Cadrage : La Poudrière

La peur a changé de camp. Le Maghreb, qui se croyait à l’abri du terrorisme, est devenu une terre de repli pour Al-Qaïda. L’Internationale terroriste a trouvé dans le no man’s land saharien, plus précisément aux portes du sud-ouest de l’Algérie, un terreau propice à la mise en œuvre de sa stratégie du chaos. Elle peut déjà compter sur un allié redoutable pour l’exécution de ses plans apocalyptiques : le GSPC (Groupe salafiste pour la prédication et le combat), qui a changé de nom et qui s’appelle désormais Organisation Al-Qaïda au Maghreb islamique. Ce groupe, qui voulait, depuis sa création le 14 septembre 1998, imposer un Etat islamique en Algérie, a décidé, -n’en déplaise à la défunte Union du Maghreb arabe (UMA)-, de «kaboliser» ce Maghreb. Les Etats-Unis déterminés, selon le credo du président Bush, à aller «chercher les terroristes là où ils se trouvent», ont décidé de ne pas rester les bras croisés. La mise en garde, lancée par le Maroc, contre le risque de voir le no man’s land saharien se transformer en «vivier» pour les terroristes, n’est pas tombée dans l’oreille d’un sourd.
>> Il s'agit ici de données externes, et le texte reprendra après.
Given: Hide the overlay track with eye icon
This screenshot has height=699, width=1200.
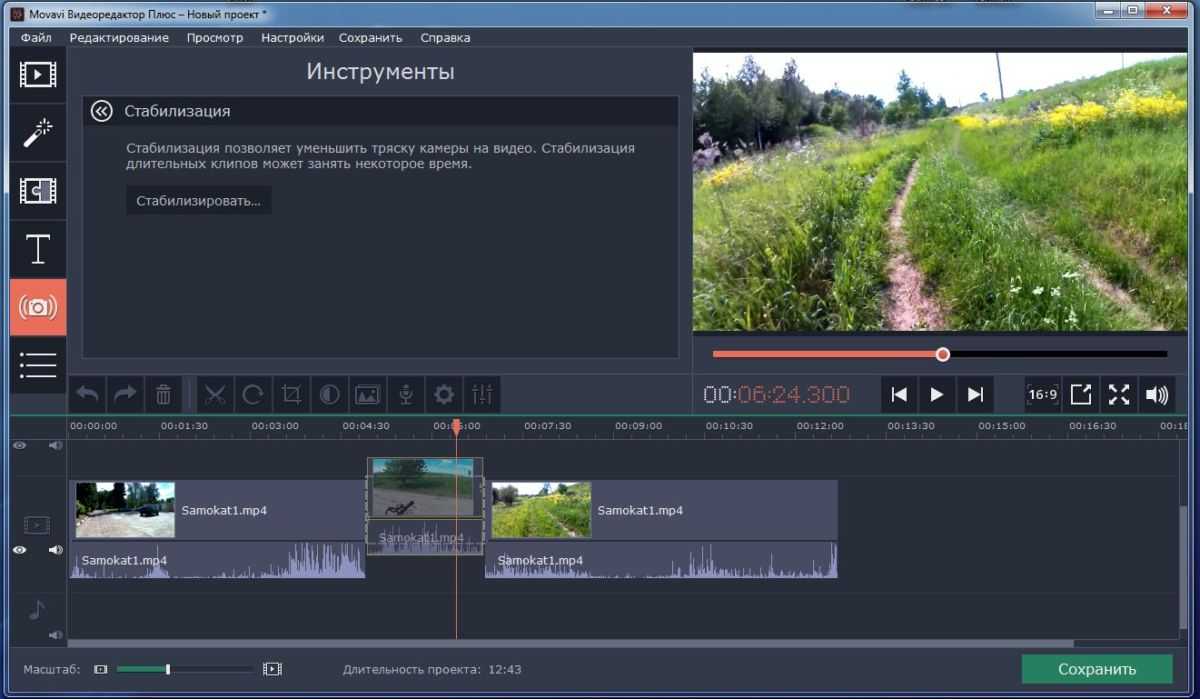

Cette étendue désertique, -où les mercenaires du Polisario se livrent, avec la bénédiction de l’Algérie, à toutes sortes de trafics-, est devenue, également, le QG de la nébuleuse terroriste, téléguidée à partir des grottes afghanes. L’attaque meurtrière, lancée par le GSPC, en juin 2005, contre une caserne militaire de Lemgheïti, à 40 kilomètres de Zouérate, en Mauritanie, a dévoilé la face hideuse des complots qui se trament dans cette région. L’Algérie a été alors épinglée, -et pas vraiment à tort-, pour avoir servi de couloir de transit aux 150 terroristes, -équivalent d’une compagnie et demie-, pour l’exécution de cet attentat qui a fait 18 morts, et 20 blessés, parmi les soldats mauritaniens. La compromission des séparatistes n’était pas à démontrer ; le rapprochement entre Nouakchott et Rabat n’était pas pour plaire aux nervis du Front Polisario, et moins encore à leur tuteur: l’Algérie. Mais passons, la situation s’est aggravée au point qu’elle risque d’échapper à tout contrôle. La mobilisation des Etats-Unis pour mettre en place un haut commandement militaire en Afrique traduit la crainte que le no man’s land sahélo-saharien ne se transforme en nouvelle plate-forme du terrorisme international. L’initiative américaine vise à mettre le holà à un réel danger qui guette une région identifiée comme une zone propice à l’épanouissement de l’idéologie de la terreur ; elle résonne, par ricochet, comme un cinglant pied de nez aux ennemis de l’intégrité territoriale du Royaume du Maroc, où sera mis en place le commandement militaire américain. Un choix vu d’un mauvais œil par Alger, qui au nom d’un certain «droit du peuple sahraoui à l’auto-détermination», continue d’offrir le refuge à la bande terroriste de Mohamed Abdelaziz. L’installation du commandement américain, qui marque un changement de tactique, démontre la volonté de l’Administration Bush d’avoir un «regard» sur les pratiques mafieuses d’une bande qui ne représente qu’elle-même.